Next, we perform the same experiment using the normalized form of the exact network.  Here the input, as well as each activation output, has been normalized according to its respective distribution.  Note here the normalized network is computed by the function ``compute_features_normalized``, which was defined in the previous example.  Note: here we input the normalized data into our prediction function.  To distinguish our ``least_squares`` function that takes in this normalized predictor, we call it ``least_squares_normalized``.

In [34]:
# compute the mean and standard deviation of our input, then normalize the input
x_means = np.mean(x,axis = 0)
x_stds = np.std(x,axis = 0)

# normalize the input data
x_normed = normalize(x,x_means,x_stds)

In [35]:
# our predict function 
def predict_normalized(x,w):     
    # feature trasnsformations
    f = compute_features_normalized(x,w[0])
    
    # compute linear model
    vals = np.dot(f,w[1])
    return vals

# least squares
least_squares_normalized = lambda w: np.sum((predict_normalized(x_normed,w) - y)**2)

Now we perform the same run of gradient descent as done previously, using the same initialization.

In [36]:
# parameters of gradient descent
alpha = 10**(-3); max_its =2000; beta = 0; 

# run gradient descent, create cost history (for cost function plot comparison) associated with output weight history
weight_history_2 = gradient_descent(least_squares_normalized,w_init,alpha,max_its,beta,version = 'unnormalized')
cost_history_2 = [least_squares_normalized(v) for v in weight_history_2]

With both runs complete we can now examine their cost histories to visualize just how much faster the gradient descent works on the normalized architecture.  The difference in convergence behavior is enormous.

In [37]:
# plot the cost function history for our current run of gradient descent
histories = [cost_history_1, cost_history_2]
labels = ['run on unnormalized architecture','run on normalized architecture']
plotter_demo.compare_regression_histories(histories,start=100,labels=labels)

<IPython.core.display.Javascript object>

Now we want to plot the fit provided by both runs.  But remember, as we saw in when discussing the normalization of fixed features, we need to be careful when doing this with our normalized architecture.  This is because the normalized version of the network *is normalized with respect to the training data* - in this case our noisy sinusoidal dataset.  Thus in order to properly evaluate test points - like a fine range of input values we can use to illustrate the fit of the normalized architecture - these test points must be normalized with respect to the same network statistics (i.e., the same input and activation output distribution normalizations) used to evaluate the training data.  

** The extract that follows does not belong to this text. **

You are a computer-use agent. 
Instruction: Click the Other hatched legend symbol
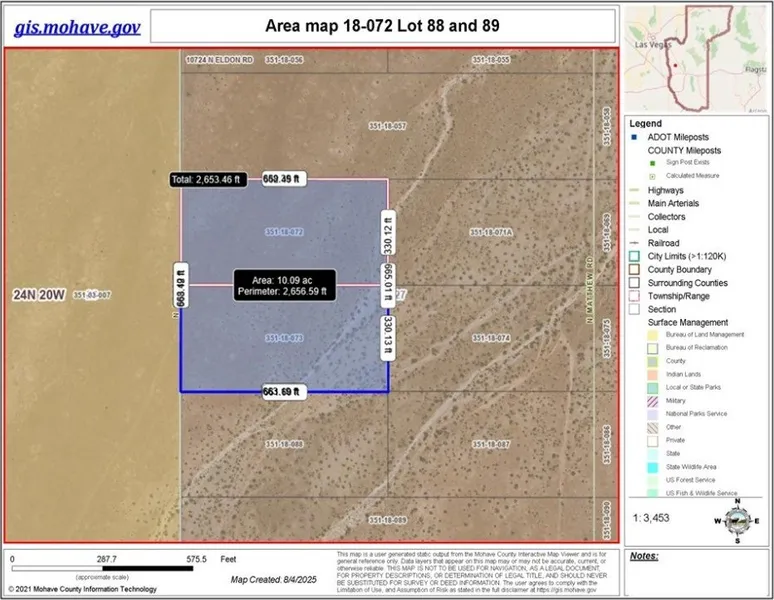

> In order to properly evaluate test points with our normalized architecture they must be normalized with respect to the same network statistics (i.e., the same input and activation output distribution normalizations) used for the training data.

So - practically speaking - to evaluate test points for a given set of weights (like the final weights learned by gradient descent) we must first pass our training data and this set of weights back through the network and collect all of the input / activation output means and standard deviations used in the normalization process.   Then when we evaluate the new test points normalization is performed with *these training statistics*.  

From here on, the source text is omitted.